### Objectif 1:
Répondez à ces questions sur l'article sur les cartes routières :
(a) En quelle année François Damien et Sylvie Lavoie ont-ils fondé leur entreprise ?
(b) Dans quelle rue de Montréal se trouve la boutique Aux quatre points cardinaux ?
(c) Pourquoi la carte en papier ne tombe-t-elle jamais en panne ?
### Objectif 2:
Rédigez la suite de l'article sur les cartes routières, en reprenant juste après sa dernière phrase.

### Page:
:::
Pour ne pas perdre la carte
D’hier à aujourd’hui, les cartes sur papier ont traversé le temps au Québec. Pour ce deuxième de deux textes, Le Devoir rive ses yeux sur les cartes routières, dont on annonce la disparition depuis vingt ans. Pourtant, elles se révèlent indispensables pour visualiser l’espace qui nous dépasse.
Depuis le début des années 2000, on annonce à Louis Gobeil, de la boutique Aux quatre points cardinaux, sur la rue Ontario à Montréal, la fin des cartes routières. Pourtant, le marché des bonnes vieilles cartes en papier tient le coup, malgré l’apparition et la multiplication des téléphones intelligents munis de GPS. Même que Louis Gobeil a repris l’entreprise que ses patrons, François Damien et Sylvie Lavoie, ont fondée en 1988. « Je suis le dernier des Mohicans », dit M. Gobeil, qui a vu ses concurrents fermer les uns après les autres au fil des ans. Si tous les automobilistes ne traînent plus une carte du Québec dans le coffre à gants de leur voiture, les cartes en papier demeurent irremplaçables pour planifier un voyage, par exemple. Même que certains parcs exigent que les randonneurs disposent d’une carte en papier pour entreprendre des excursions.
« Le marché ne s’est pas transformé complètement, il s’est adapté, explique Louis Gobeil, qui vend aussi des GPS et autres appareils électroniques. Les clients se sont adaptés. Nous, on a vu ça par vague. Il y a beaucoup de personnes qui ont dit, au début : ‘‘Je me convertis à 100 % à l’électronique. ’’ Mais après, ils ont quand même continué à acheter des cartes, parce que la carte en papier a quelque chose que le téléphone intelligent n’a pas. C’est la vue d’ensemble. Les gens perdent l’approche méta. J’ai des amis qui vivent à Montréal depuis quinze ans, et je leur parle d’une rue et d’un quartier et ils ne savent pas où c’est. Quand on fréquente les cartes, on sait ces choseslà. C’est important de s’approprier le territoire. »
« Comme des enfants »
Autre avantage de la carte de papier sur le GPS : elle ne fonctionne pas à pile et donc ne tombe jamais en panne. François Damien collectionne les anecdotes de voyageurs qui ont frôlé la mort parce que leur GPS a cessé de fonctionner, ou d’aviateurs amateurs qui avaient omis d’apporter une carte en papier, alors que la loi l’exige, et dont les tablettes électroniques sont tombées en panne sous l’effet de la chaleur.
:::
### Données recueillies:

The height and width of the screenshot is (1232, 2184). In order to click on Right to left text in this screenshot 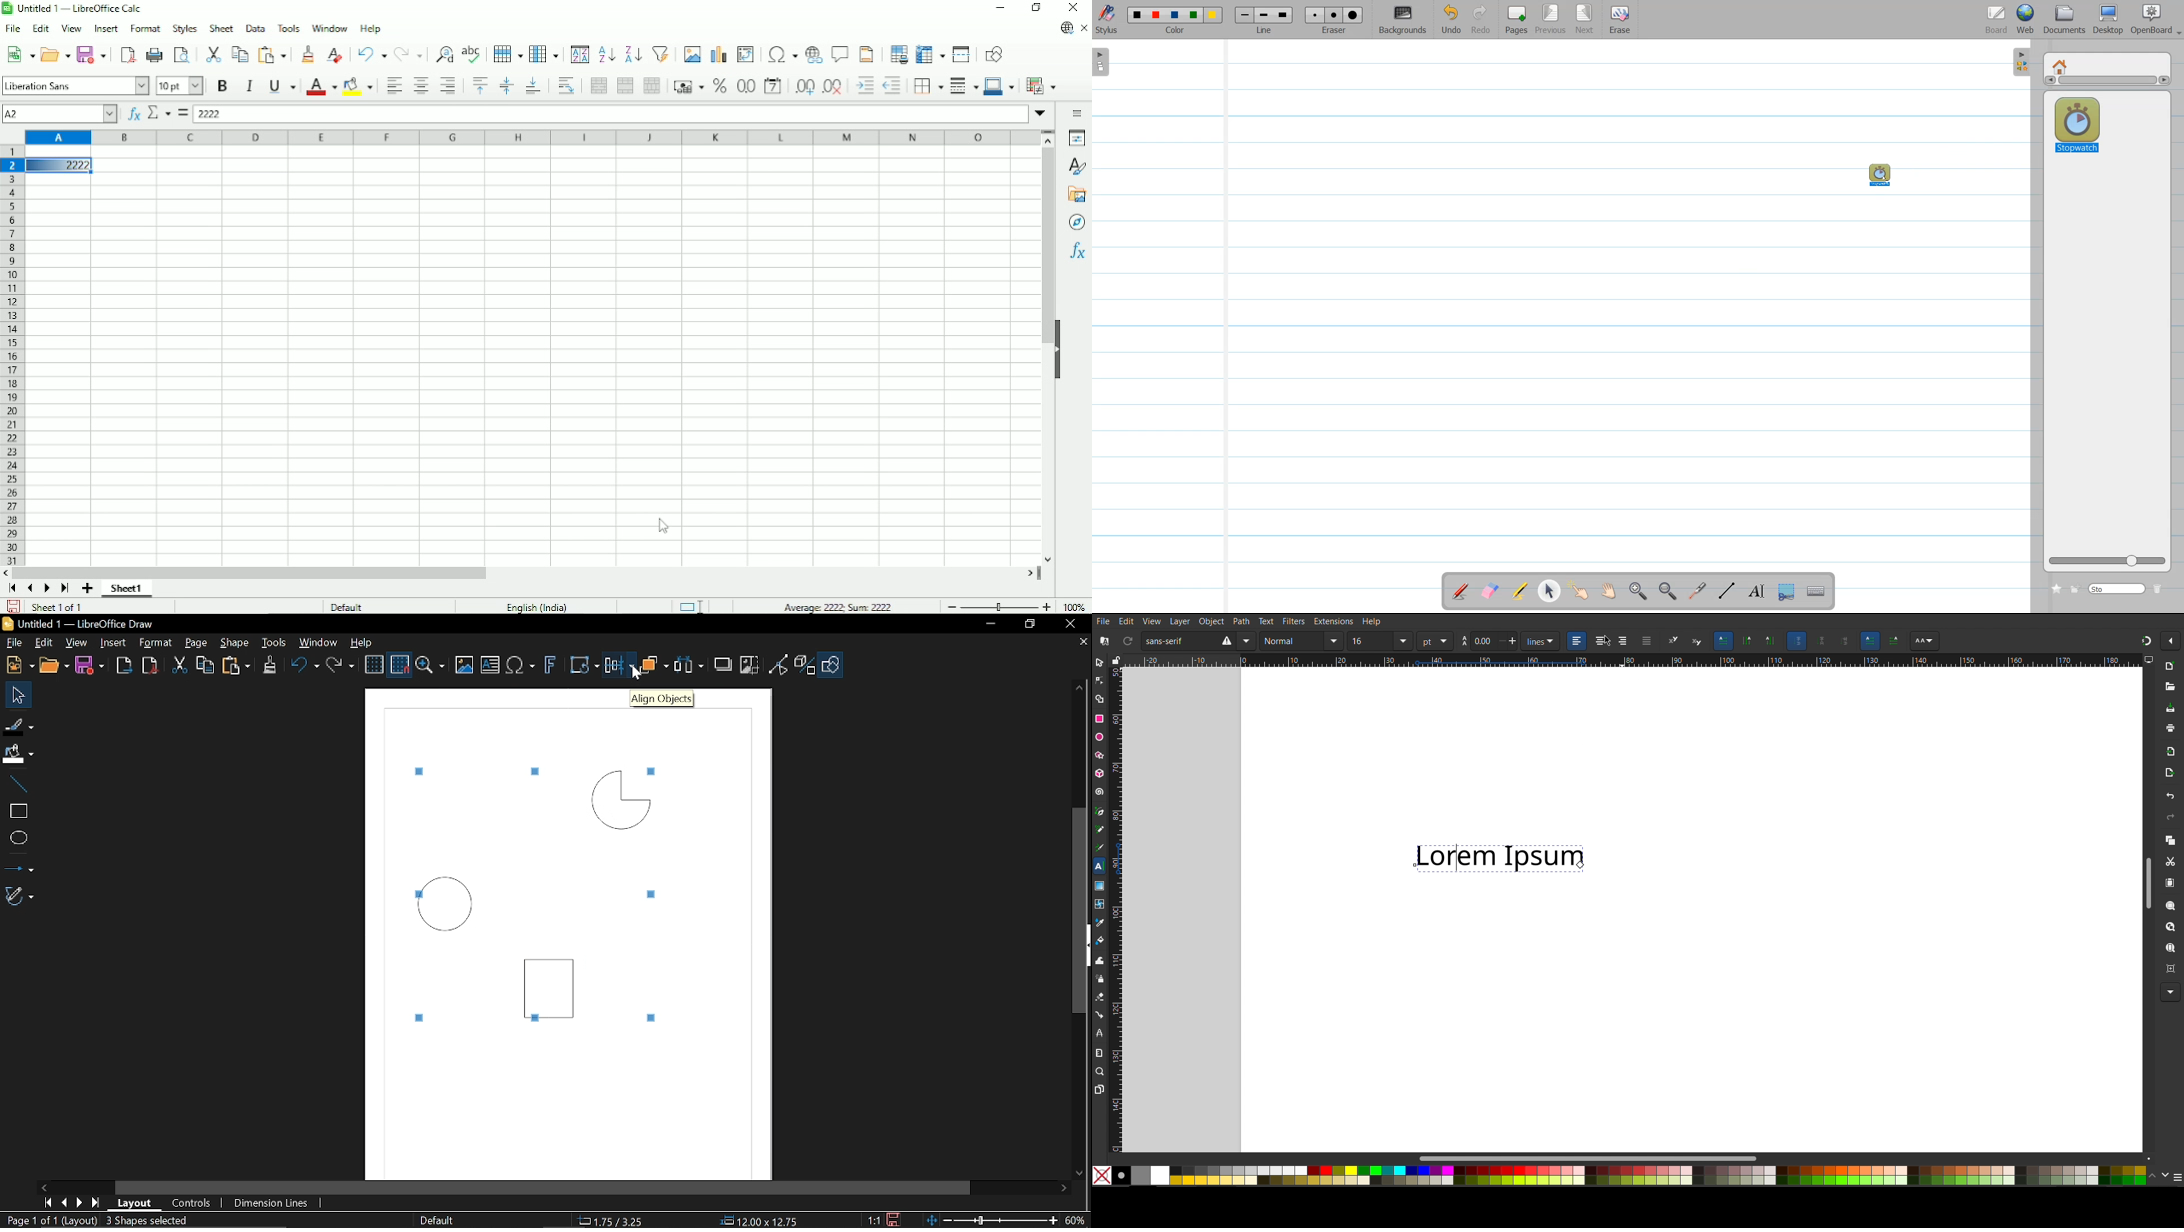, I will do `click(1896, 641)`.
:::
### Corrigé 1:
(a) En 1988.
(b) Sur la rue Ontario.
(c) Parce qu'elle ne fonctionne pas à pile.

### Corrigé 2:
Une étude britannique, publiée dans la revue Nature Communications en 2017, a déjà démontré que l’usage excessif du GPS nuit au sens de l’orientation. « On a une représentation de la terre dans notre tête. Si on est toujours en train de se faire dire de tourner à gauche ou à droite, on n’est pas en train de naviguer sur cette représentation qu’on a dans la tête, constate Louis Gobeil. On devient comme des enfants qu’il faut tenir par la main. »
Aussi, les GPS courants, ceux que l’on retrouve notamment sur les téléphones intelligents, donnent généralement le plus court chemin entre deux points, ce qui exclut de ce fait les routes plus longues mais plus pittoresques.
« Parfois, on sait qu’il y a un autre chemin, mais on ne le voit pas sur l’écran du GPS. Pour faire de la villégiature, voir l’arrière-pays, bien des GPS sont pourris », constate M. Gobeil.
La carte comme cliché historique
Pour Patrice Ansay, collectionneur de cartes anciennes, les cartes de papier sont beaucoup plus qu’un outil de navigation. L’homme a longtemps réuni des amateurs de cartes anciennes à l’étage de son restaurant du Quartier latin de Montréal, le Pèlerin-Magellan, aujourd’hui fermé définitivement.
Cette passion lui est venue il y a une trentaine d’années, alors qu’il vivait en Afrique, puis s’est développée au Québec, notamment auprès du collectionneur et marchand David Chandler, des Cartes Anciennes Ptolémée Plus. « Je m’intéresse toujours à l’histoire du pays où j’habite, déclare-t-il. Une manière de s’intéresser à l’histoire, c’est la cartographie. Parce que la cartographie, c’est une sorte de cliché historique, à une époque où la photographie n’existait pas ».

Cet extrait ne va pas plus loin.